**Brief:**
Copy the lines of the data listing verbatim, starting at the line that contains "1094x706 pixels." and ending at the line that contains "This screenshot has height=868, width=1389.".

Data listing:
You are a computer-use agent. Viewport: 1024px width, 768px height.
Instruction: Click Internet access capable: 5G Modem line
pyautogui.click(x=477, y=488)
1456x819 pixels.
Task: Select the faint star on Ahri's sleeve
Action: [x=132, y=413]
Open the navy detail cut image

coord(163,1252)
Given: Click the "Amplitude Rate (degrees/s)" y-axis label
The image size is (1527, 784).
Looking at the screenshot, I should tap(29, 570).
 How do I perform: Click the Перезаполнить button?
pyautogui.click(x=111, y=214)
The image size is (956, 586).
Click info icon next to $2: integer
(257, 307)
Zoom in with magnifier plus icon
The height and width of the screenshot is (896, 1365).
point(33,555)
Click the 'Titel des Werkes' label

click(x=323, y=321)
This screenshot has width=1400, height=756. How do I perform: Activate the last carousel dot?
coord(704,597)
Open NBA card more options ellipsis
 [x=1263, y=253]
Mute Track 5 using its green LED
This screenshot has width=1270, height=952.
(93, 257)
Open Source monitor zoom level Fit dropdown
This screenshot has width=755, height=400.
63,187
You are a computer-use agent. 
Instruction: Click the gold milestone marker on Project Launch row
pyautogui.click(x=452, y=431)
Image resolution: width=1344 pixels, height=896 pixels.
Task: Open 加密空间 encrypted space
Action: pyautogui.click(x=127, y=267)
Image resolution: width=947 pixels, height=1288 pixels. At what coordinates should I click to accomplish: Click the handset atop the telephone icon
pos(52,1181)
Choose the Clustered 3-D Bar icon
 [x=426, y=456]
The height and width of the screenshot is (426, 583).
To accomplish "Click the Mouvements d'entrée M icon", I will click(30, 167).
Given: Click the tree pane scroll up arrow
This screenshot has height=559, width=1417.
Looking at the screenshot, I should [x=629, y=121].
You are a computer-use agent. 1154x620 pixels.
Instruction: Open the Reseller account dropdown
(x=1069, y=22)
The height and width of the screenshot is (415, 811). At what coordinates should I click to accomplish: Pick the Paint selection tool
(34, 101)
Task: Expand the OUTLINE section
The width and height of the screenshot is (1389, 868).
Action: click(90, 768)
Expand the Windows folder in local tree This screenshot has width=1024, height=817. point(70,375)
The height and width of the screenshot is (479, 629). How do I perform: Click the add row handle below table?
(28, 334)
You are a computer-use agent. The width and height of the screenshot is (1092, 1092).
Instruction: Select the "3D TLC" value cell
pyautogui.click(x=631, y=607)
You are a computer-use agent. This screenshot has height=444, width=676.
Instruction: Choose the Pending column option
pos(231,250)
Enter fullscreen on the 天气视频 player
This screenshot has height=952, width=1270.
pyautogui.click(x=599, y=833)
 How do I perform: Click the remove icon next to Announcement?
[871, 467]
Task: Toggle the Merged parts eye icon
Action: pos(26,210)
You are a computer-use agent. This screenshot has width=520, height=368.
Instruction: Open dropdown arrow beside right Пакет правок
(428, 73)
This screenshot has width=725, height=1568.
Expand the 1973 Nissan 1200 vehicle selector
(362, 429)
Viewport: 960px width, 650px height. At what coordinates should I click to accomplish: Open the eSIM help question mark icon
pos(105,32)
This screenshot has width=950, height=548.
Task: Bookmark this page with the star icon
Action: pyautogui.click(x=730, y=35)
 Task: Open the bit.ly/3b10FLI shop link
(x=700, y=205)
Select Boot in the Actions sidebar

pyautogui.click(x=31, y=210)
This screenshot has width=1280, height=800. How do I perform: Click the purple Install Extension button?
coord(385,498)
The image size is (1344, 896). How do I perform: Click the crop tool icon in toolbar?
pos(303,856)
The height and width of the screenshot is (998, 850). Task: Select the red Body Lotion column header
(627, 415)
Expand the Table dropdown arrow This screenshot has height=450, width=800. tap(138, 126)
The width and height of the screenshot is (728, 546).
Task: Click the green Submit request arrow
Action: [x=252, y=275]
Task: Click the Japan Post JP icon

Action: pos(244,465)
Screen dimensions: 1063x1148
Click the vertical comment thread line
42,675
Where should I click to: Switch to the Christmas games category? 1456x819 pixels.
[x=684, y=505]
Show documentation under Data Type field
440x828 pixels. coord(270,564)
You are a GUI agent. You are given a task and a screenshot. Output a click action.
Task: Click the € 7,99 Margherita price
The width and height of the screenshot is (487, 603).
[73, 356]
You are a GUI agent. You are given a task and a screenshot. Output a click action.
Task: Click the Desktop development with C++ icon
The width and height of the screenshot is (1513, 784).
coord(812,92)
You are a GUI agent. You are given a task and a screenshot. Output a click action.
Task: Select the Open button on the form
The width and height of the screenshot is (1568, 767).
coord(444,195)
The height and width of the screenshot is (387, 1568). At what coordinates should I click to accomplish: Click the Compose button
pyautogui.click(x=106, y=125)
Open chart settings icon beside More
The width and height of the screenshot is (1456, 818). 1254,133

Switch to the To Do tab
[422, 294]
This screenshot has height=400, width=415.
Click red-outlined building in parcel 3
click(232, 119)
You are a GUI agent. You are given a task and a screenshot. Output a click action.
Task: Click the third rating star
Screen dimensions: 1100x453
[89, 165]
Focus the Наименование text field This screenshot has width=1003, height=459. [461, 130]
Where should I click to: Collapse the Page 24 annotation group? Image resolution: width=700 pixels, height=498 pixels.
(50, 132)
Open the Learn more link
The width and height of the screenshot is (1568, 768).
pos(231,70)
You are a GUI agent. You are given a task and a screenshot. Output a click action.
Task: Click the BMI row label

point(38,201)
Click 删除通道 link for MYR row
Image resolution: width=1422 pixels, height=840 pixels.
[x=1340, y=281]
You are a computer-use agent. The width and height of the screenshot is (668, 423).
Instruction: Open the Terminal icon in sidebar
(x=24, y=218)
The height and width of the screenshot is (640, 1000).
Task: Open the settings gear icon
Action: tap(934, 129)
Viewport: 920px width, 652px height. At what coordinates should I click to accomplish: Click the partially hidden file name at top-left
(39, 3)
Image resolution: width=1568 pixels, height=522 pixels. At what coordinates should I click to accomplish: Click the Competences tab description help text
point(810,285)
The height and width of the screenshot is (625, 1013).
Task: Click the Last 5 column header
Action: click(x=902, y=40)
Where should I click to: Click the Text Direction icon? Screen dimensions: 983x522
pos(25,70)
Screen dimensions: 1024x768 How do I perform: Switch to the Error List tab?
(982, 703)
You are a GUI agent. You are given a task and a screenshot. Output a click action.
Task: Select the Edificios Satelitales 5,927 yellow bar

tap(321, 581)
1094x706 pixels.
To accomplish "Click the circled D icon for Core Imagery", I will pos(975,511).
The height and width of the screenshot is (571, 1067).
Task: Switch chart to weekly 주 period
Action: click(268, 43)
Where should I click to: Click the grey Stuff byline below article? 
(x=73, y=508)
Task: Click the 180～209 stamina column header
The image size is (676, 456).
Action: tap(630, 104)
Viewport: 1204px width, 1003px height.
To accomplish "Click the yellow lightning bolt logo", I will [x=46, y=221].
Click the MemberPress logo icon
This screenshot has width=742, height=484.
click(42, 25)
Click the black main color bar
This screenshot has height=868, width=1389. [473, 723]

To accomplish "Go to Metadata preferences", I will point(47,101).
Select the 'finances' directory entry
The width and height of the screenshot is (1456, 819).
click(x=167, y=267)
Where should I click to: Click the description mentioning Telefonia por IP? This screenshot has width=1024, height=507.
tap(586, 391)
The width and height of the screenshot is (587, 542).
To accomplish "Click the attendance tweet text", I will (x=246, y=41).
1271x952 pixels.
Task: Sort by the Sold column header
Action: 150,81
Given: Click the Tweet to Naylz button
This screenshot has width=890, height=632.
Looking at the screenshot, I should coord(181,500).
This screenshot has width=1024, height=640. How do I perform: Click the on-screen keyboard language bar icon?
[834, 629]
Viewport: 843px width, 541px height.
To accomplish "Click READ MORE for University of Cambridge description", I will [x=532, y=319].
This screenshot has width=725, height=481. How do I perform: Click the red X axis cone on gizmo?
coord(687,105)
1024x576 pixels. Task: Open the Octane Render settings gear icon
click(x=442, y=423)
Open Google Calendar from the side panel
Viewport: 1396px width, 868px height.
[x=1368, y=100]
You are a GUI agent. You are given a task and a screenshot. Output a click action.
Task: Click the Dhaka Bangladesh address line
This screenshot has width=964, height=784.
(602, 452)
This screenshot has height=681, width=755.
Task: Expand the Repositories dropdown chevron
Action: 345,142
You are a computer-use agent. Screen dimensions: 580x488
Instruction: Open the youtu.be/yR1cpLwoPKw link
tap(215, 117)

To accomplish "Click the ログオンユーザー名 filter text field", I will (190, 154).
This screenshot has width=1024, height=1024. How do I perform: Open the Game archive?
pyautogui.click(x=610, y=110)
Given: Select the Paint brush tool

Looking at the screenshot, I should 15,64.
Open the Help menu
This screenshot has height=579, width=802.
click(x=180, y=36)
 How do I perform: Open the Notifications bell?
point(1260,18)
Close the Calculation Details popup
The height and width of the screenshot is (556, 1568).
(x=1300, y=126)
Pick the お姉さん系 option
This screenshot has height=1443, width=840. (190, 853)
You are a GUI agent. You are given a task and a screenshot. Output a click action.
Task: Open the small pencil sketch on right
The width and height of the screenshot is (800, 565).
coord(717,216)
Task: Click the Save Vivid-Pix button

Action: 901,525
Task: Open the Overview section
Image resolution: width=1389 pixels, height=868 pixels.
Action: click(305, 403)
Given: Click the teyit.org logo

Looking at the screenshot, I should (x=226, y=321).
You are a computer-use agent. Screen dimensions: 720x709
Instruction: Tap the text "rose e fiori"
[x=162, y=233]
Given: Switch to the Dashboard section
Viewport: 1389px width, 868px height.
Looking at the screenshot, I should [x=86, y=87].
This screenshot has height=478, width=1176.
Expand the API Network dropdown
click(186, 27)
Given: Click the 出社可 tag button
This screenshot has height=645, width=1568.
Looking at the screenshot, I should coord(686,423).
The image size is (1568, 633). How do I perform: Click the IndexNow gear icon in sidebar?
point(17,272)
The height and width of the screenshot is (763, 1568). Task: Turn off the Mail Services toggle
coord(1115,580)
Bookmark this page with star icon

**Answer in full:**
1094x706 pixels.
To accomplish "Click the circled D icon for Core Imagery", I will pos(975,511).
The height and width of the screenshot is (571, 1067).
Task: Switch chart to weekly 주 period
Action: click(268, 43)
Where should I click to: Click the grey Stuff byline below article? 
(x=73, y=508)
Task: Click the 180～209 stamina column header
The image size is (676, 456).
Action: tap(630, 104)
Viewport: 1204px width, 1003px height.
To accomplish "Click the yellow lightning bolt logo", I will [x=46, y=221].
Click the MemberPress logo icon
This screenshot has width=742, height=484.
click(42, 25)
Click the black main color bar
This screenshot has height=868, width=1389. [473, 723]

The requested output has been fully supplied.